How to recognize a shakeout? It's simple. The big players will deliberately create large fluctuations, suppress key support levels, and force retail investors to sell at a loss. During this time, the candlestick patterns usually show triangular consolidations or flag formations, with decreasing trading volume and alternating bullish and bearish candles. Bitcoin is currently doing just that—testing the $87,300 key level multiple times, with buying interest quickly stepping in to form higher lows, but once it rebounds near $91,500, it gets pushed down again. This "ceiling above and floor below" pattern is a classic sign of a shakeout.
Even more interesting are the sentiment data. The Crypto Fear and Greed Index has fallen to 15, and social media is filled with calls that the bull market is over, with even some long-term holders beginning to waver and consider exiting. This sounds like a big drop is coming, but on-chain data tells a different story—addresses holding Bitcoin for over a year are still near all-time highs, and whales are quietly accumulating below $90,000. From a behavioral finance perspective, when retail investors are generally giving up, it’s actually a sign that selling pressure is starting to exhaust.
Looking back at history, each time there was a highly pessimistic low after a correction from a high in 2025, it corresponded to a bottom phase. The depth and duration of this shakeout are more exaggerated than before, indicating that a larger rebound may be brewing.

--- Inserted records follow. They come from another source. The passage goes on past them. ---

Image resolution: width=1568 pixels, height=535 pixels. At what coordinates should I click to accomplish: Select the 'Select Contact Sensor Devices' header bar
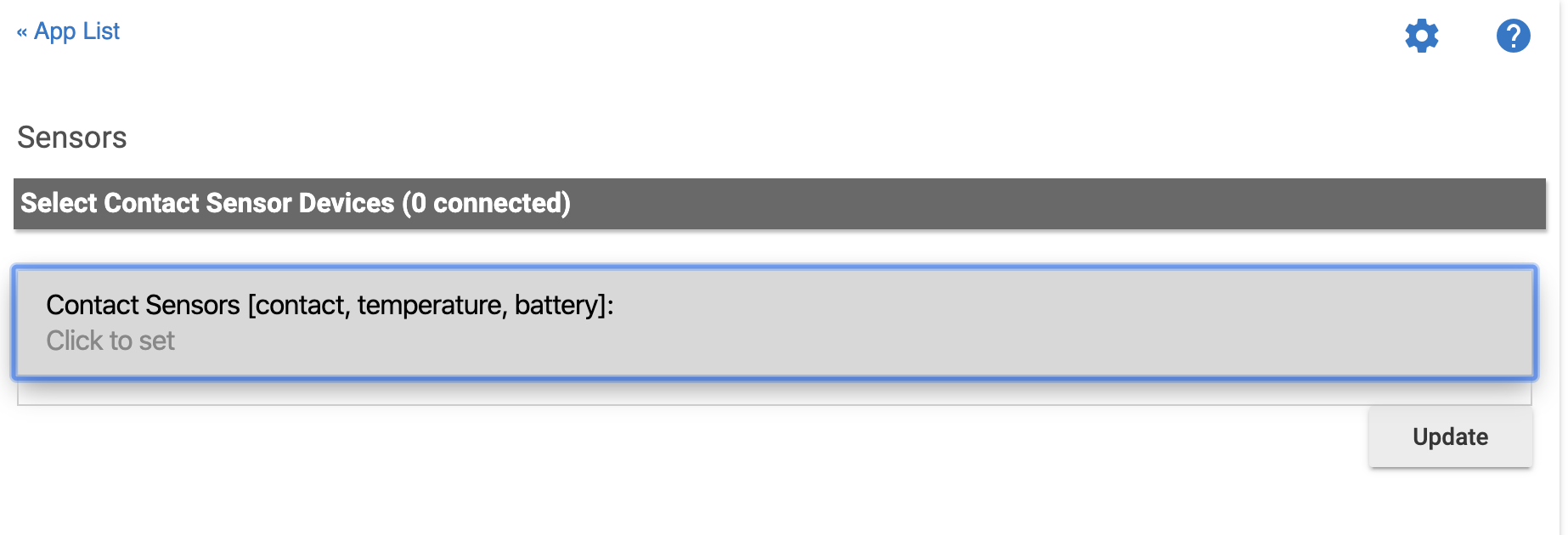coord(780,203)
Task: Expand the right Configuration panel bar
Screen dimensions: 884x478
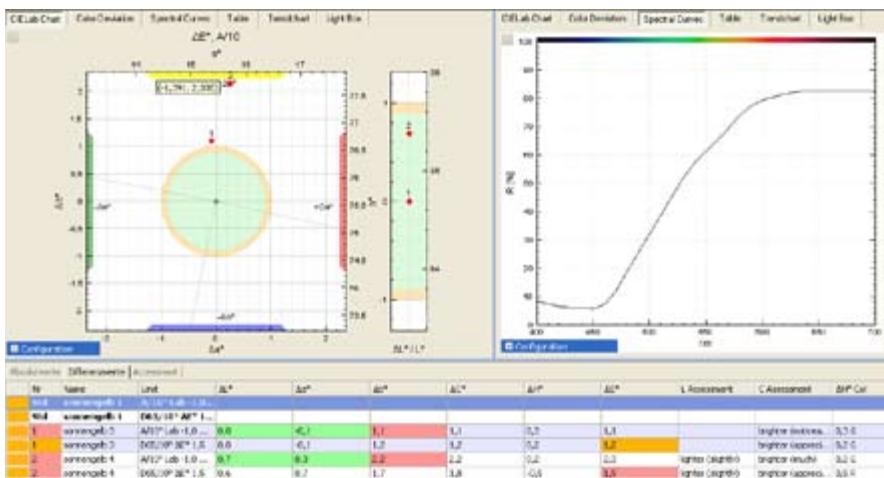Action: tap(559, 346)
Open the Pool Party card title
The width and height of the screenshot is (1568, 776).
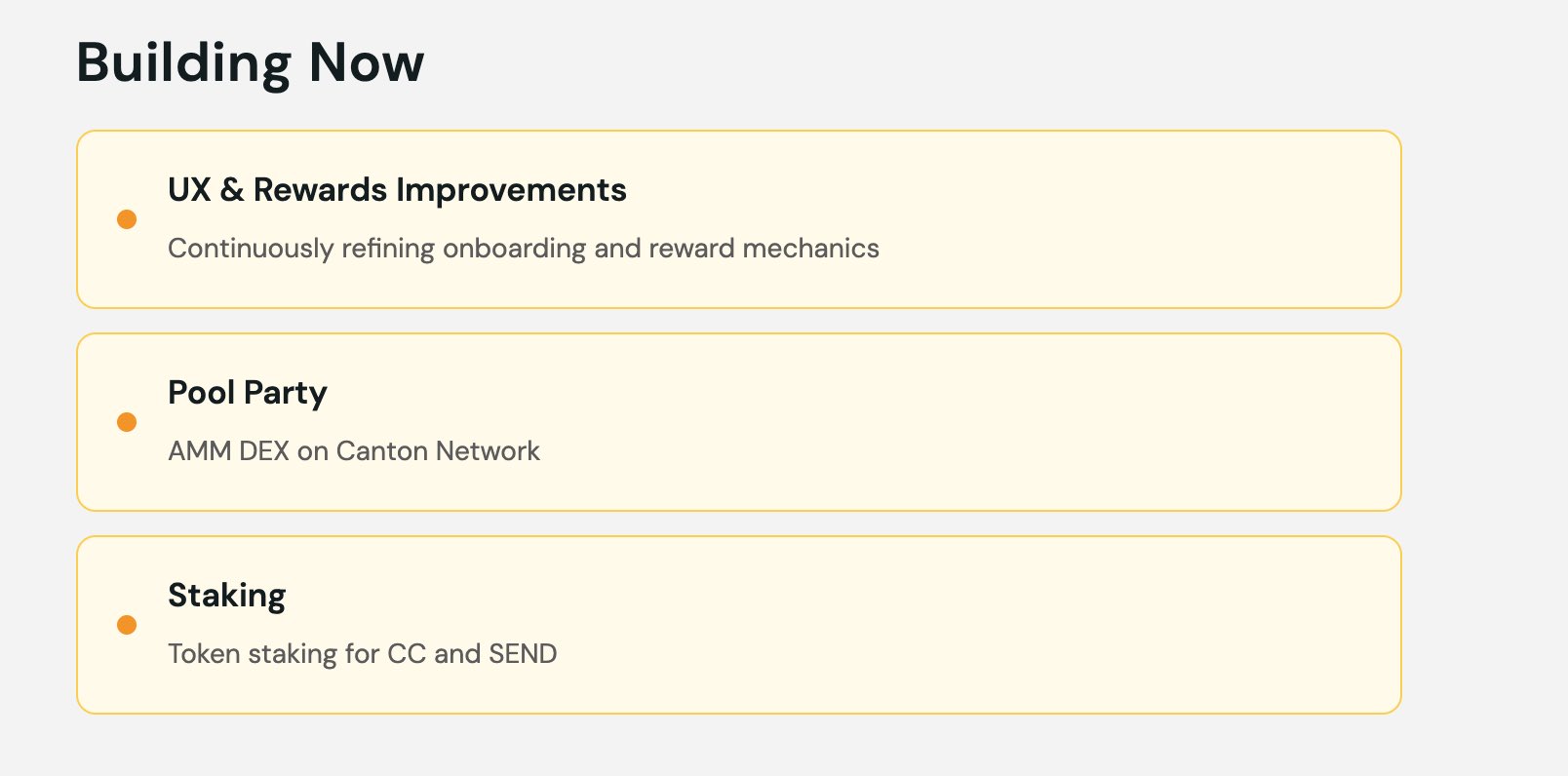[248, 393]
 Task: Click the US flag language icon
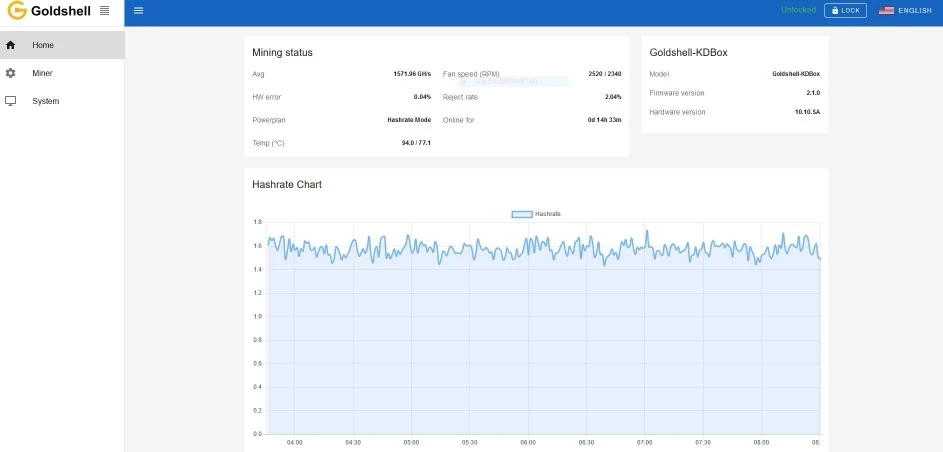point(886,10)
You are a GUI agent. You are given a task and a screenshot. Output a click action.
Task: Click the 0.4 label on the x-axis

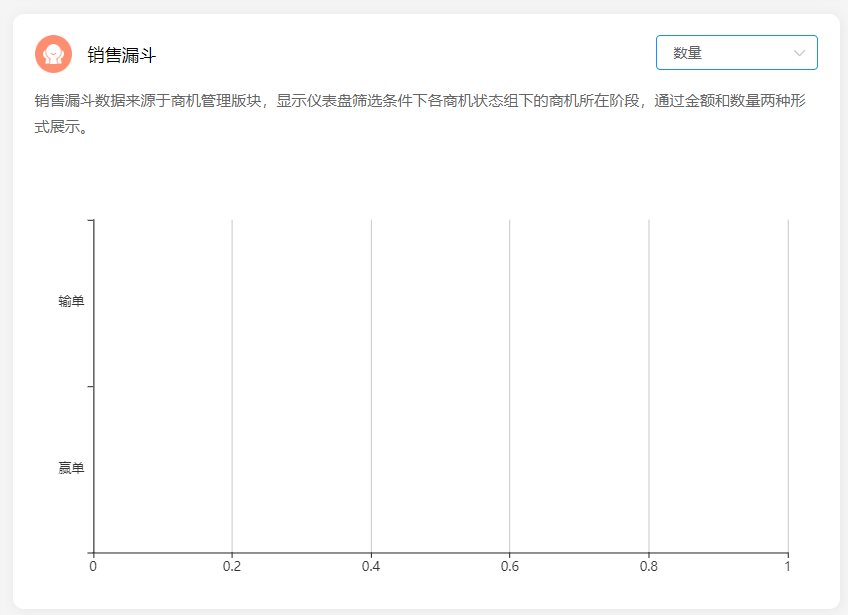coord(371,567)
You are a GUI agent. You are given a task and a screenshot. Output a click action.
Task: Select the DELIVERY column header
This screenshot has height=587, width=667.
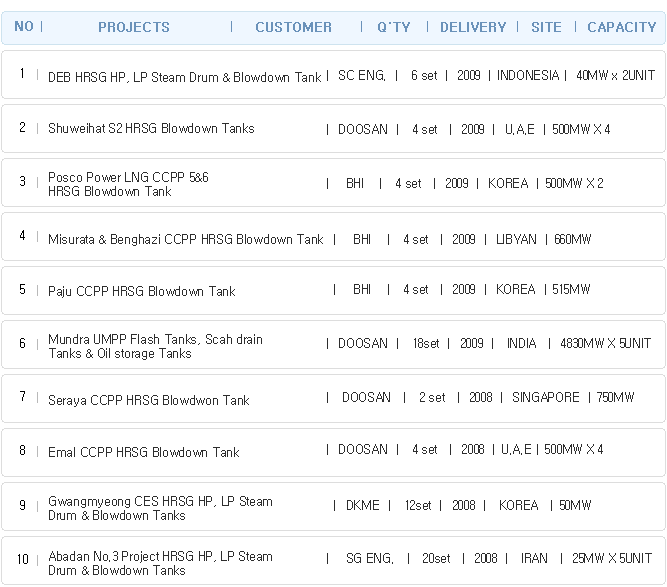[x=473, y=27]
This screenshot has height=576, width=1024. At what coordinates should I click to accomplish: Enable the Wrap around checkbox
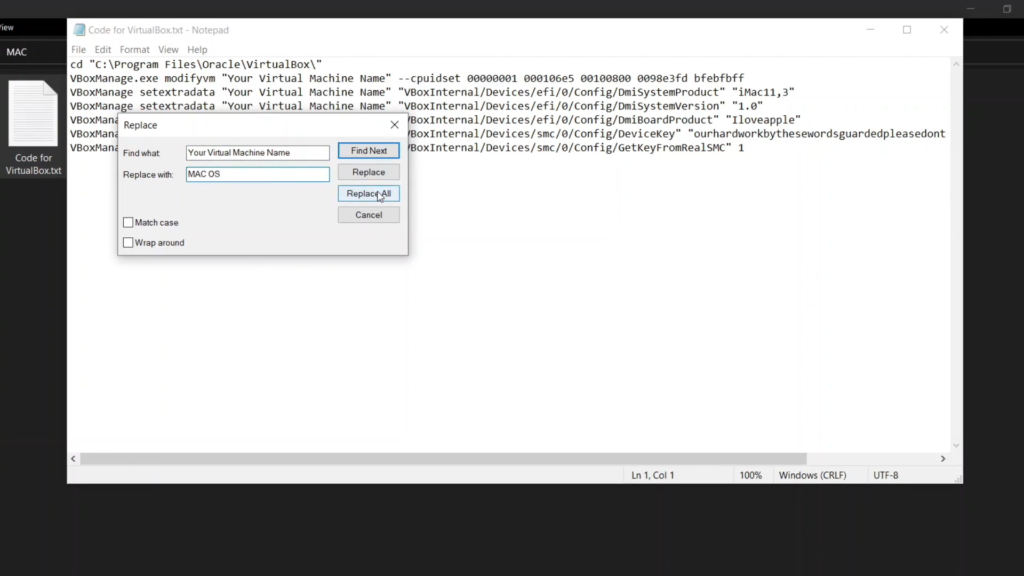point(128,242)
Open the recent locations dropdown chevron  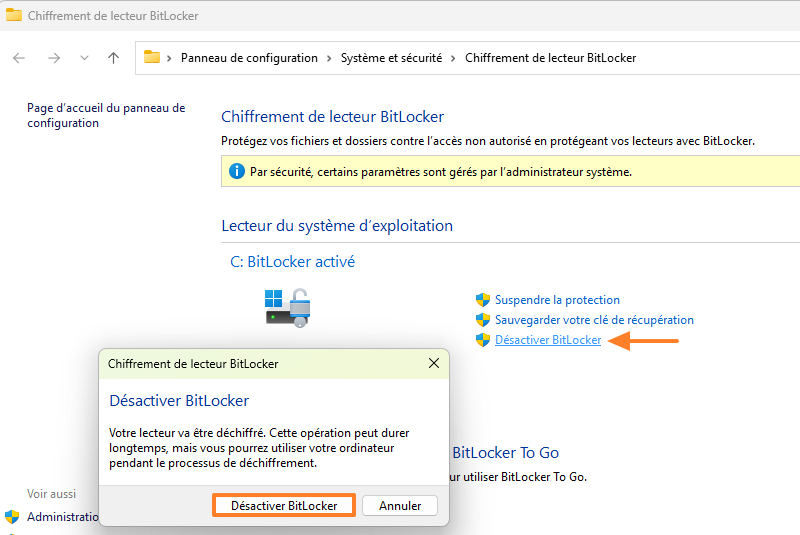point(84,58)
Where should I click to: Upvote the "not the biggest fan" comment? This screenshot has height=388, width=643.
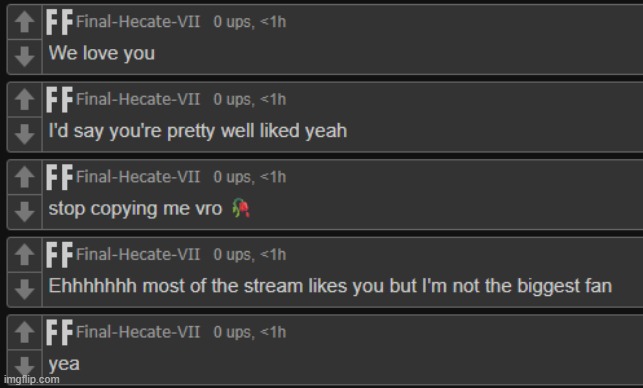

The tricks that big players use are nothing more than a few types. For example, "opening high and then selling off"—a gap up at the open followed by a sharp drop, causing massive stop-loss orders to trigger; or "using technical levels to shake out"—deliberately breaking support lines to trigger automated sell-offs. However, these tactics have a flaw—when prices hit new lows, trading volume often shrinks, which is called price-volume divergence. This usually hints that buyers are quietly accumulating at the bottom. When retail panic selling dries up, the market will naturally reverse.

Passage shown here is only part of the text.